● Task: Recast part of the listing below as a JSON list of strings, one string per line and no strings for blank lines, starting at the line with "Open the Categories menu" and ending after the line with "Open the Dev Discord link". Leave the pictures out.

● Given data:
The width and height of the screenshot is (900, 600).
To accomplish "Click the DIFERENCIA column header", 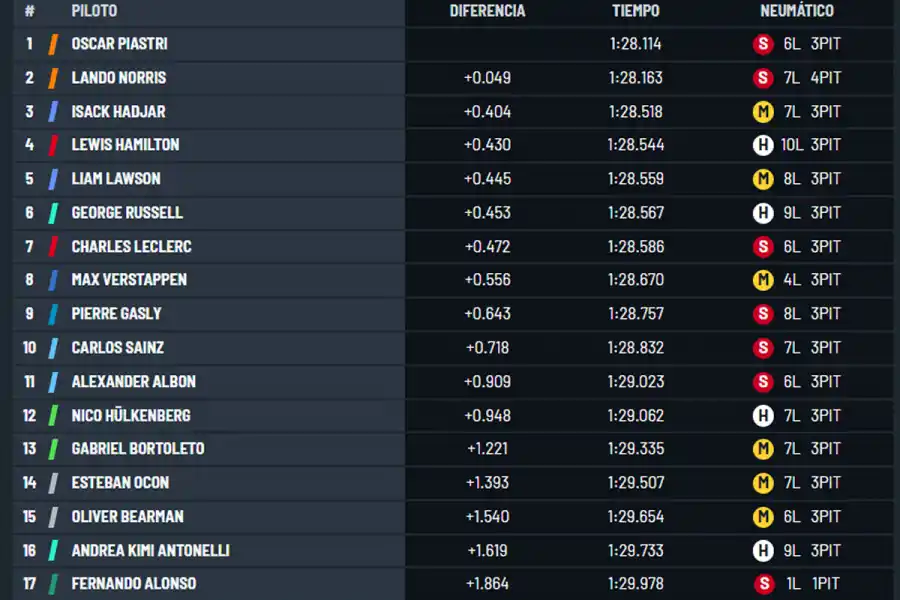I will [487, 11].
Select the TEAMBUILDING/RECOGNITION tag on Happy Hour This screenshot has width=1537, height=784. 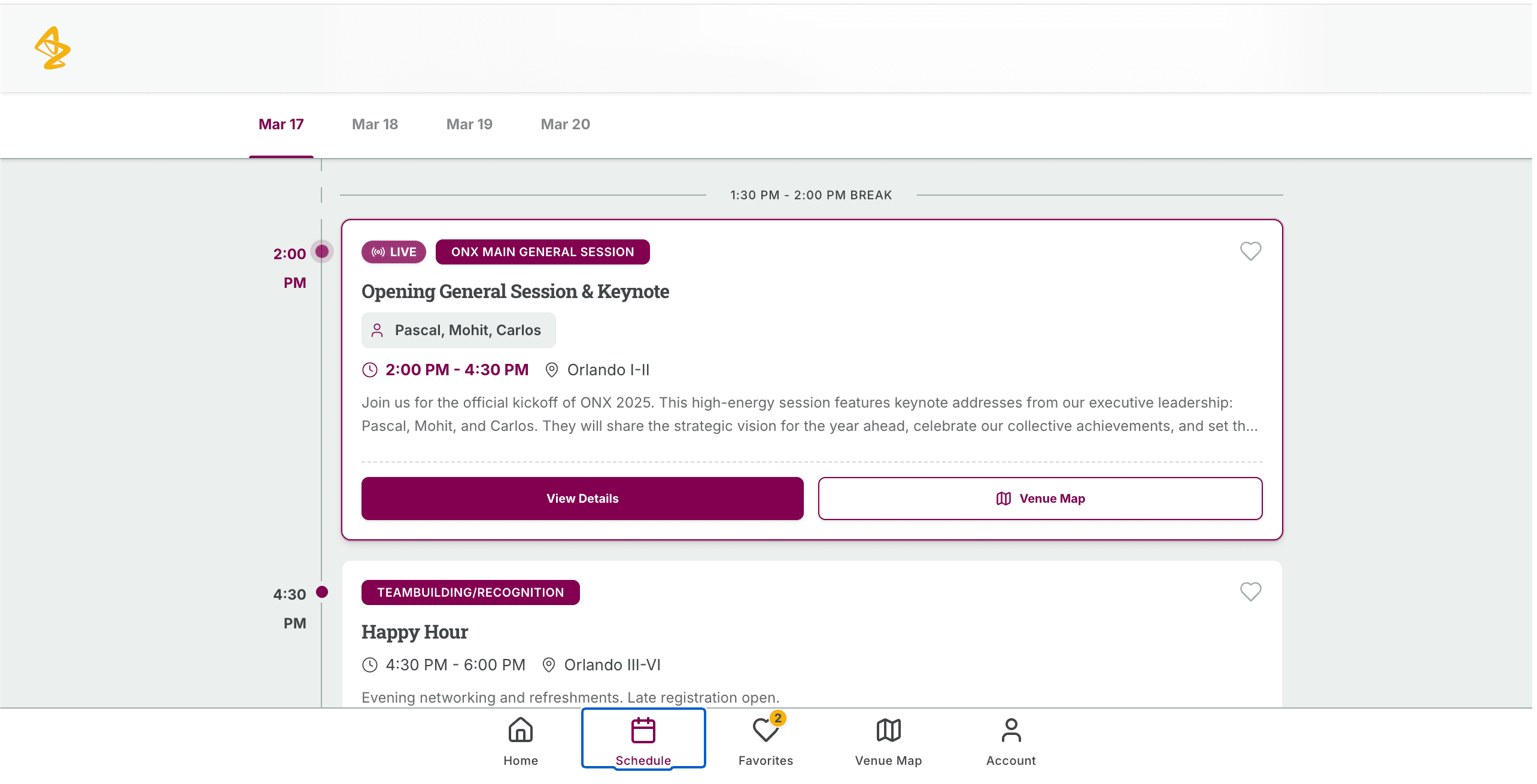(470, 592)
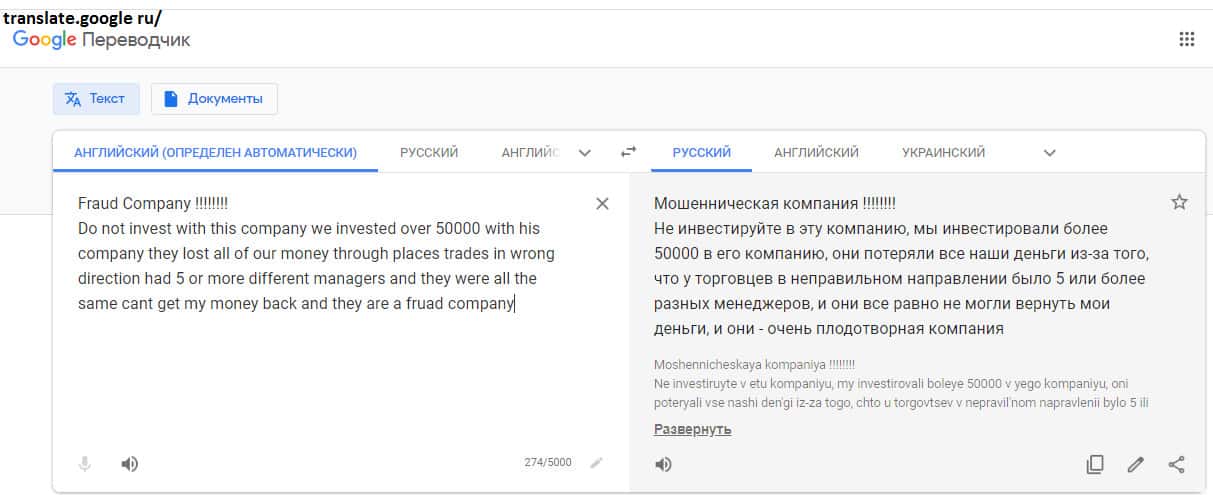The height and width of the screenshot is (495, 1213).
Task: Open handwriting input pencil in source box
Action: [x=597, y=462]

...

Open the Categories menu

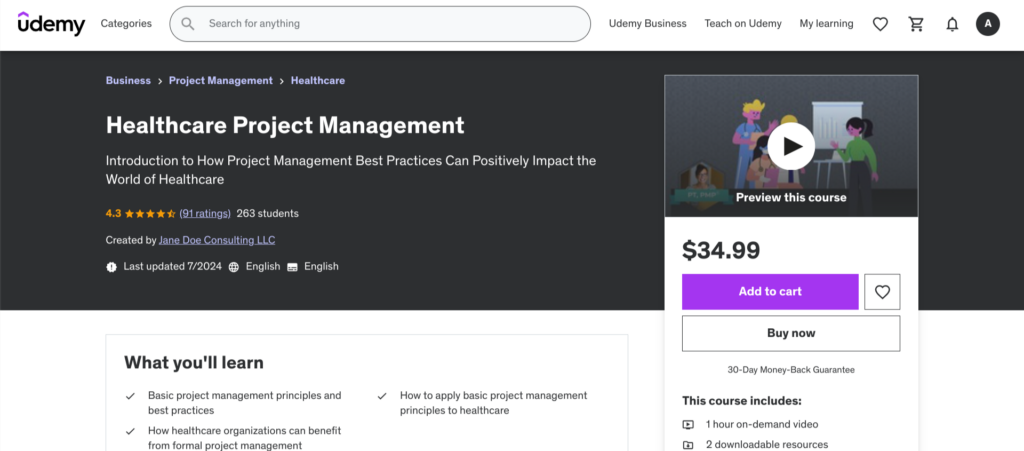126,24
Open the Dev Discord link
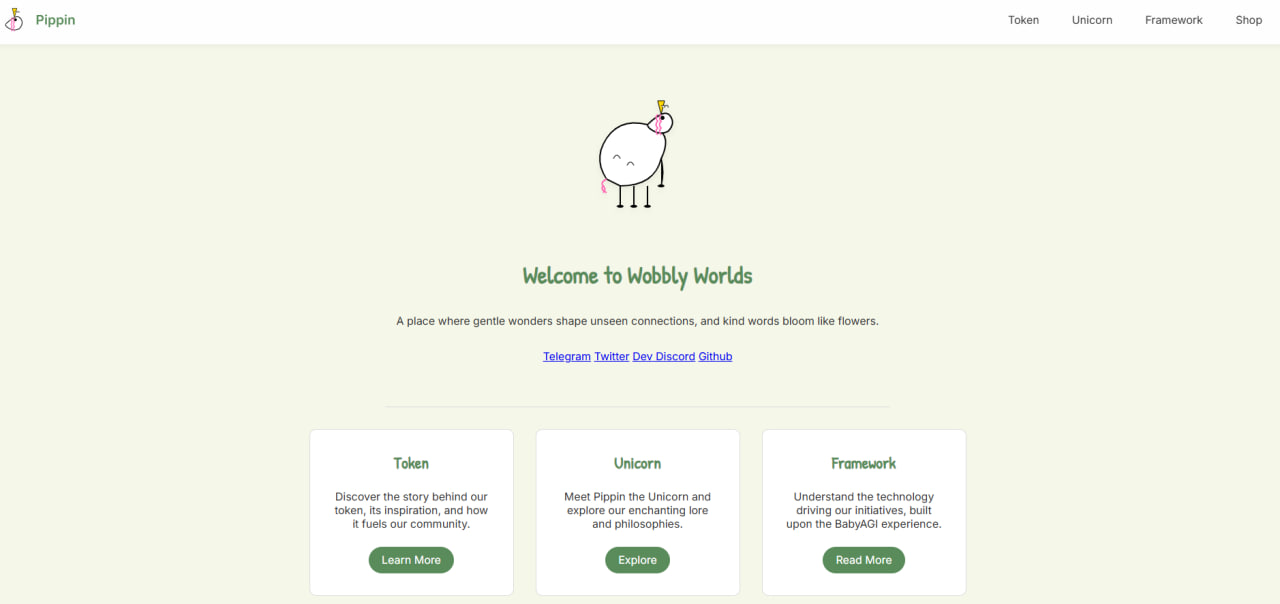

...

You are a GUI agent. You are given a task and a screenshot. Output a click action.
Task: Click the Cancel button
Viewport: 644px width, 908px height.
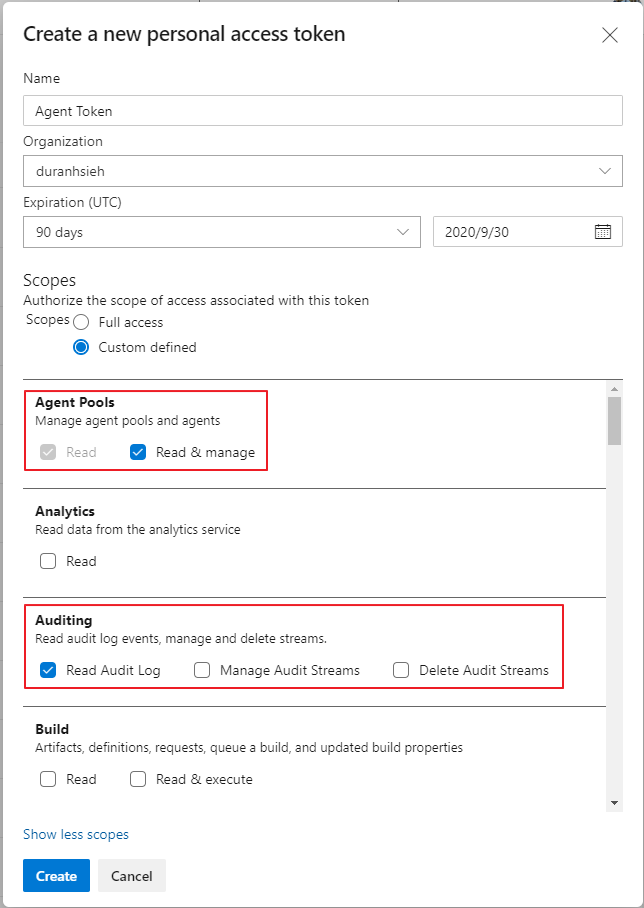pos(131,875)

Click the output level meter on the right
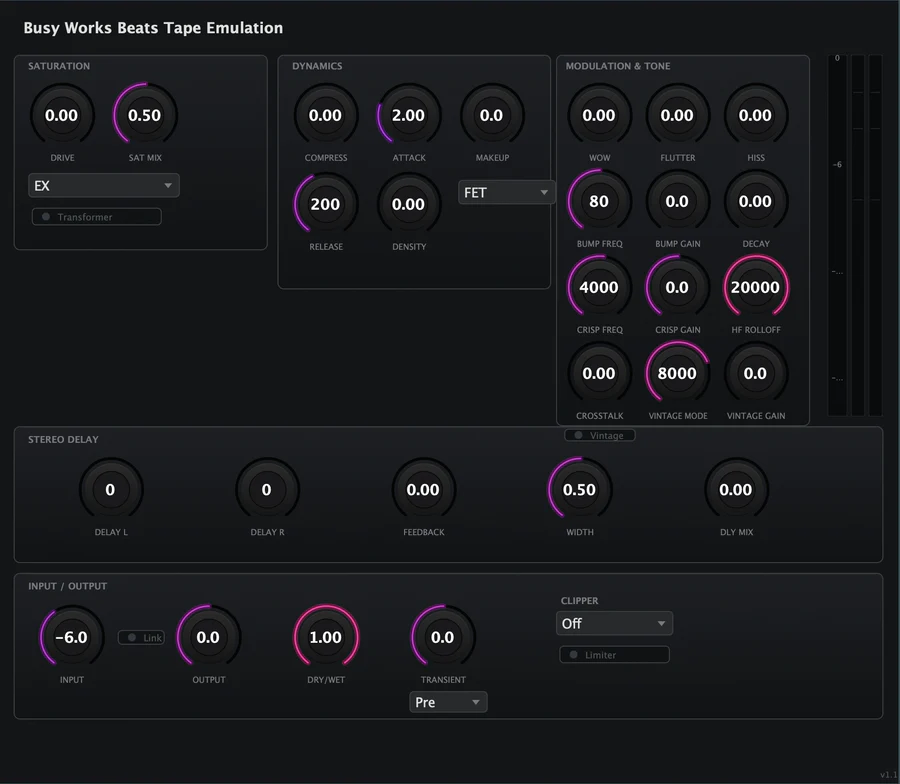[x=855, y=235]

● Finished task:
[
  "Open the Categories menu",
  "126,24",
  "Open the Dev Discord link"
]